After McCoy injects him with a sedative, Decker explains that he and his crew had discovered a giant machine, miles long, that used beams of antiprotons to tear planets apart, consuming the rubble for fuel. The attack by Constellation on the machine was ineffective and the ship suffered heavy damage. Decker evacuated his crew to one of the planets of the system, which the machine subsequently destroyed. Kirk theorizes that the machine is an ancient doomsday machine, which must be stopped before it reaches more populated sectors of the galaxy. McCoy and Decker transport to Enterprise, which has taken Constellation in tow, while Scott's damage control team attempt repairs on Constellation damaged impulse engines, weapons and shields. Kirk attends to Constellation nonfunctional viewscreen, which, aside from communications from Enterprise, will be his only means of monitoring events outside the ship.

Enterprise's first officer, Spock, informs Kirk of the sudden appearance of the so-called planet killer and it begins to pursue Enterprise. As the boarding party prepares to beam back aboard, the machine attacks Enterprise, damaging the transporter and disrupting communications. Decker, now the senior officer on Enterprise, assumes command and orders a phaser attack. The phasers are useless against the machine as its hull is constructed of solid neutronium, and the ship is then caught in a tractor beam which draws it towards the planet killer's maw. Kirk completes his repair of Constellation viewscreen and is shocked to see Enterprise engaging the machine. Scott has managed to repair impulse engines and recharge one of Constellation phaser banks, so Kirk uses the crippled ship to approach and fire at the planet killer, distracting it long enough for Enterprise to escape its tractor beam. After repairing the transporter and reestablishing voice communications, Enterprise retreats to a safe distance. Spock relieves Decker of command on Kirk's orders and Decker is escorted to Sickbay. However, Decker subdues his security escort and steals a shuttlecraft. Overcome with guilt because of the loss of his crew, Decker informs Spock he is flying the shuttlecraft straight into the maw of the machine. Despite Kirk's plea for him to return to Enterprise Decker does not deviate from his course and dies.
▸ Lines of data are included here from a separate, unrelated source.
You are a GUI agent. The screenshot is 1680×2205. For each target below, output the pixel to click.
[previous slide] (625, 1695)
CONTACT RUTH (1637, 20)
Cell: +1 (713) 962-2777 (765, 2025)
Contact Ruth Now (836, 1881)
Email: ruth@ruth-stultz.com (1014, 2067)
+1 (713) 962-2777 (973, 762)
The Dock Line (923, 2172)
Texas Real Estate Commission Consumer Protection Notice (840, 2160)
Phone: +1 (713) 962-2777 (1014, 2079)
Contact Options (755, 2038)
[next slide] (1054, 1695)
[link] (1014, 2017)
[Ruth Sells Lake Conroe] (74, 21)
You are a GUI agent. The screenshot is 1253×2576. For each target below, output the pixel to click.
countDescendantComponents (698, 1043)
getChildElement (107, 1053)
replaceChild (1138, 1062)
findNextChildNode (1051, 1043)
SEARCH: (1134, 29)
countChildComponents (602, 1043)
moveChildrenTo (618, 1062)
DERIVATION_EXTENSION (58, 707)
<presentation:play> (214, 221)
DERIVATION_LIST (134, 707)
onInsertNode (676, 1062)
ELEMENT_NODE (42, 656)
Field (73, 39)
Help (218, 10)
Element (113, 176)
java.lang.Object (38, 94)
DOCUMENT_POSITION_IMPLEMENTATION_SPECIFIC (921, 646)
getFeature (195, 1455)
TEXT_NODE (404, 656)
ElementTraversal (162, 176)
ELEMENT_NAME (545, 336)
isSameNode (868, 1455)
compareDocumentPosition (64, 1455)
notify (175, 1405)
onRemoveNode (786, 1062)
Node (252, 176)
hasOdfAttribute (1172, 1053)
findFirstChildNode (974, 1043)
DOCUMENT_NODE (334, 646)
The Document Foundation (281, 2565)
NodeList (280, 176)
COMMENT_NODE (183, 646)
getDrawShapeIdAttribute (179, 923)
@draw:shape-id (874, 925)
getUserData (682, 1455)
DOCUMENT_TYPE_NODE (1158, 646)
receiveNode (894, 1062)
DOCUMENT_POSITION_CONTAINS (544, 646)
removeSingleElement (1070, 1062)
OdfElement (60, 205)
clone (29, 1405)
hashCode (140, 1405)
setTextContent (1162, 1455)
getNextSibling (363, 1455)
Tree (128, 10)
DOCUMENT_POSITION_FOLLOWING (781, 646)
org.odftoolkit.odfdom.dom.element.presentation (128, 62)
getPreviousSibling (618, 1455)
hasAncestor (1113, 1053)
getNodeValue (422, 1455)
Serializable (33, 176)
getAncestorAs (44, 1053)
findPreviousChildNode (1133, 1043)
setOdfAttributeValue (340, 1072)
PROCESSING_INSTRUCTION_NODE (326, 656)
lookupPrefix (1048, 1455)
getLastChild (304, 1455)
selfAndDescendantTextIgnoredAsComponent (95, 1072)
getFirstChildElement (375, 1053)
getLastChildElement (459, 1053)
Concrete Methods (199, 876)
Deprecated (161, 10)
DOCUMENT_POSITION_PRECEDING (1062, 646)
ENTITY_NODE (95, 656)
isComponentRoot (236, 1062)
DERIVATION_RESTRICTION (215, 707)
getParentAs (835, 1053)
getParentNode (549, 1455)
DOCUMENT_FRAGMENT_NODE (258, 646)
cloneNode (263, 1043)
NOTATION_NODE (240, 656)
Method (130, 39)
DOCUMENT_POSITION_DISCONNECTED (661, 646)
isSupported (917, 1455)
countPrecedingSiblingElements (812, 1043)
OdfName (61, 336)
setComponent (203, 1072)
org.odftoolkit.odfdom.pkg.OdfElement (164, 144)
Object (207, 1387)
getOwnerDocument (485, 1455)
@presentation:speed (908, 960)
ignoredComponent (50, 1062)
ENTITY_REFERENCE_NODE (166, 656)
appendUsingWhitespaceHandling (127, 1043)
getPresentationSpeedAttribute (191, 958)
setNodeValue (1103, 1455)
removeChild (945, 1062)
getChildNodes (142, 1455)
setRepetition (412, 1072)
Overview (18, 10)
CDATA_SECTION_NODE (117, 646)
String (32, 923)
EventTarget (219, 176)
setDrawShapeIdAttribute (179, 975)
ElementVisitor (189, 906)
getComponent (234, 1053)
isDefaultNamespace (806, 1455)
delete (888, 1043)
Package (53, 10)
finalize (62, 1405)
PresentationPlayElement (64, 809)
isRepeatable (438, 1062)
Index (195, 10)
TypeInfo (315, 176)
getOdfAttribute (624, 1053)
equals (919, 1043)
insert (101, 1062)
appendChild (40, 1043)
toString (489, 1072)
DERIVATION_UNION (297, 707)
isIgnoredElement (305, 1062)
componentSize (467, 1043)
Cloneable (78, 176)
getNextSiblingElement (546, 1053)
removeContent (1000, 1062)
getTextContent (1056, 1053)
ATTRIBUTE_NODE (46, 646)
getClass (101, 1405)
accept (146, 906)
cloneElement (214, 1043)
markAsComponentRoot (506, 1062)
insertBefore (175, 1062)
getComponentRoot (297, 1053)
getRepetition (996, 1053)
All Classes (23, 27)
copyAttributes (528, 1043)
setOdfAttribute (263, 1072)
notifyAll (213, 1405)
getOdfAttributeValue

Lt. Sulu reports that the shuttlecraft explosion has reduced the planet killer's power output by a small amount. Realizing that this may have been Decker's intention, and hoping that a starship would do much more damage, Kirk comes up with a plan to explode Constellation inside the planet killer. Over Spock's objections, Kirk insists on piloting the damaged starship himself, and Scott rigs the impulse engines to explode with a thirty-second delay before detonation, warning his captain that once the timer is enabled, there is no way to abort it.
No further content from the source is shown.